▶ _SELECTED TEXT_:
★ ★ ★ ★
From Twin Creek Media's YouTube Channel:

It's always important to celebrate the wins - big or small! In this episode, we flip the narrative from our last two episodes on "Biggest Losers" to talk about the "Biggest Wins" in our marketing and advertising careers.

Let's start!

James: Welcome to the show! It's Noah and James, and we're talking about our greatest wins and greatest losses in our careers over the years in marketing and advertising. So, this is the winning episode. We get to be winners today! I had to buy like an entire box of Kleenex for Noah last time because he burst into tears after the show ended, but have you recovered now?

Noah: Well, it was hard to get over all those losses, but I'm back!

James: That's good, and you've had some time to capture some wins, too!

A Million Dollar Win!

Noah: The biggest win I ever had was Miller Lite.

James: Like the drink? Drinking a beer is your biggest achievement?!

Noah: Haha, yeah, I mean, I pitched on it twice, actually. So this is a fun story. When I first pitched on Miller Lite, they were not ready to launch, so they didn't choose an agency. Since then, I had left, and they went to a different agency, but they came back because they liked the pitch. They said, “Noah, do you want to pitch again?” I did. So we pitched on it competitively against another much larger agency and ended up winning. And that was like the biggest win because it was the largest launch in, I believe it was 2014 and the largest budget spend of almost any of the beer brands.

James: That's amazing! So it would have been millions of dollars?

Noah: Oh yeah, it was crazy!

A $6000 Win!

James: My win looks very, very weak compared to that one, but you have to remember this was at the very beginning of my career. I just came out of college, so one of the first projects my buddy and I got was for a Two-Way Radio Communications and Equipment Company, building an e-commerce website. So we were fresh out of school, we knew the latest technology, we were full of confidence and the project was $6,000. So, you know, not millions, but it was $6,000. And we thought this was, at the time by far the biggest contract we ever landed! We were on top of the Moon! This was going to pay us for two months! We were only making $3,000 a month or so working from home; this was way back in 2006 or 2007.

But it didn't go as planned, and this was a bit of a scope issue. We had no idea what we were doing; we were just full of confidence - false confidence. So the project would have been okay if it did take two months but it took eight months. It was very, very complicated, the software was a little newish, and it wasn't quite as easy to use as these days, and there were a lot of learning curves to do, so really, it was the first time we built something this big! And because we didn't know what we were doing, we had to learn everything for the first time and that's a red flag.

So if we get into a project now and we haven't done it before, should you even attempt at this point, because you have a high chance of screwing it up or even if you're successful, which we were in the end, we didn't make any money.

So I made about $10 to $15 an hour, and once I figured out how many hours I put into the project, my friend Thomas (who's now one of the owners of this company), all these years later, he, calculated his rate of return and it was five bucks. So he made $5 an hour! He's like, well, if I'm doing this, I could have made more money flipping burgers at McDonald's, but here I am.
★ ★ ★ ★
▶ _SUPPLIED MATERIAL_:
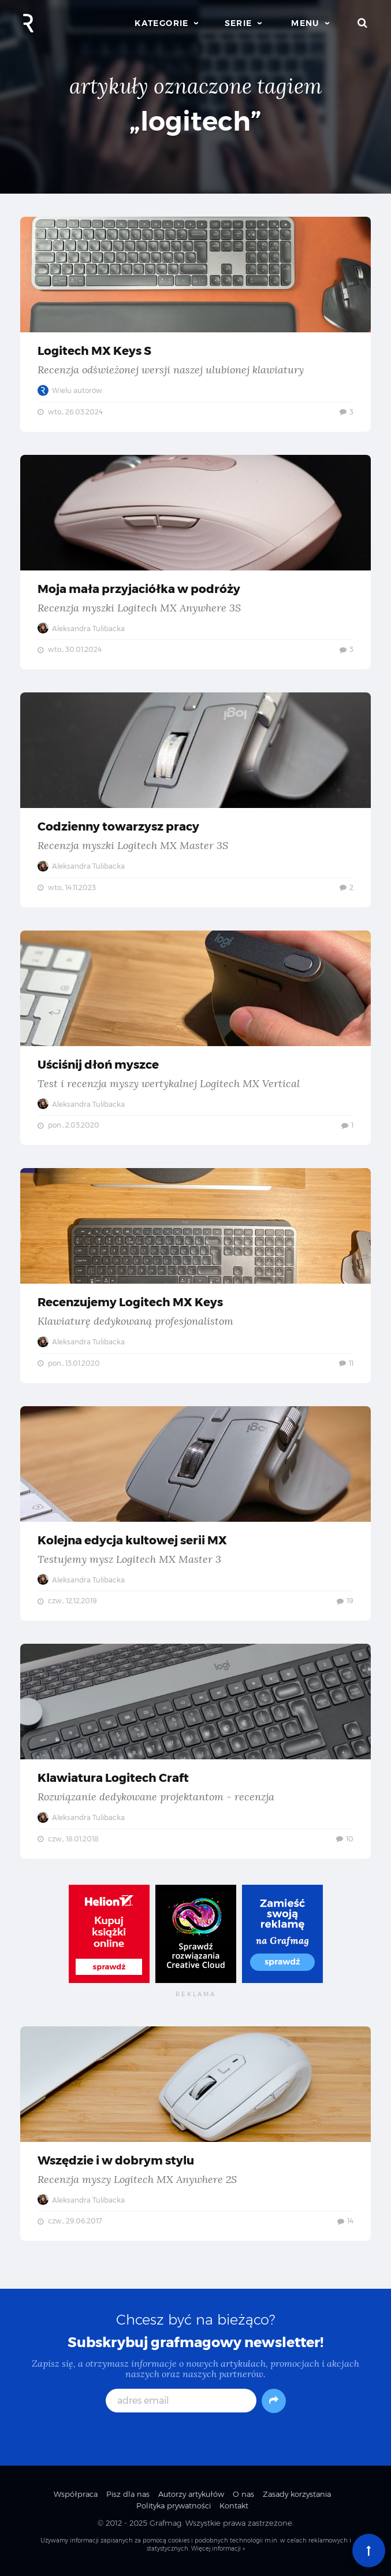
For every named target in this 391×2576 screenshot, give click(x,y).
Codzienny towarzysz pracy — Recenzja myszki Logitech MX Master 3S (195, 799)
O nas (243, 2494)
★ ★ ★ ★
▶ _STATED TASK 1_: In the podcast transcript on marketing career wins, which brand does Noah call his biggest win?
▶ _STATED TASK 2_: Carry on the podcast transcript on marketing career wins from its final line.

▶ _EXERCISE RESULT 1_: Miller Lite.

▶ _EXERCISE RESULT 2_:
But at least he had the experience! James

Noah: Yeah, and it's a bit of an investment in knowledge and experience.

James: That's what we had to chalk it up to; otherwise, you just feel depressed, right? See, you got paid to learn something, but man, it was a hard lesson. Still a win!


Meeting Expectations

Noah: Another big win for me would be one of the brands that I worked on was my first large contract as a small company, and unlike yours the margins were huge on that one because it's all design work. I knew the scope; I knew how to design packaging. I had just started up my own design packaging firm, and it was in the category that I'm familiar with, which is Alcoholic beverages, it was the largest rebrand that year, and it's the largest volume Wine in Canada. So it was a very very big deal and that was again a competitive pitch against the same agency that I beat for Miller Lite.

So, I beat them twice at two different agencies. I felt really good about myself when we won the competitive bid, and then we executed and ended up creating almost 300 different SKUs. And when you are creating new SKUs and new packages, you do the master rebrand first, and you charge for each incremental piece of packaging, so by the time you get to the hundredth of them, you're starting to make a pretty good profit and by the time you get to 300, woah!

James: We talked about being out of scope, not meeting client expectations, so this is one where you stayed in scope to yourself creatively and so you didn't sabotage yourself by overdoing something that they didn't ask for and also the client had an expectation which you met. You guys understood what the project was about, and you've done it before. It's just such a good match!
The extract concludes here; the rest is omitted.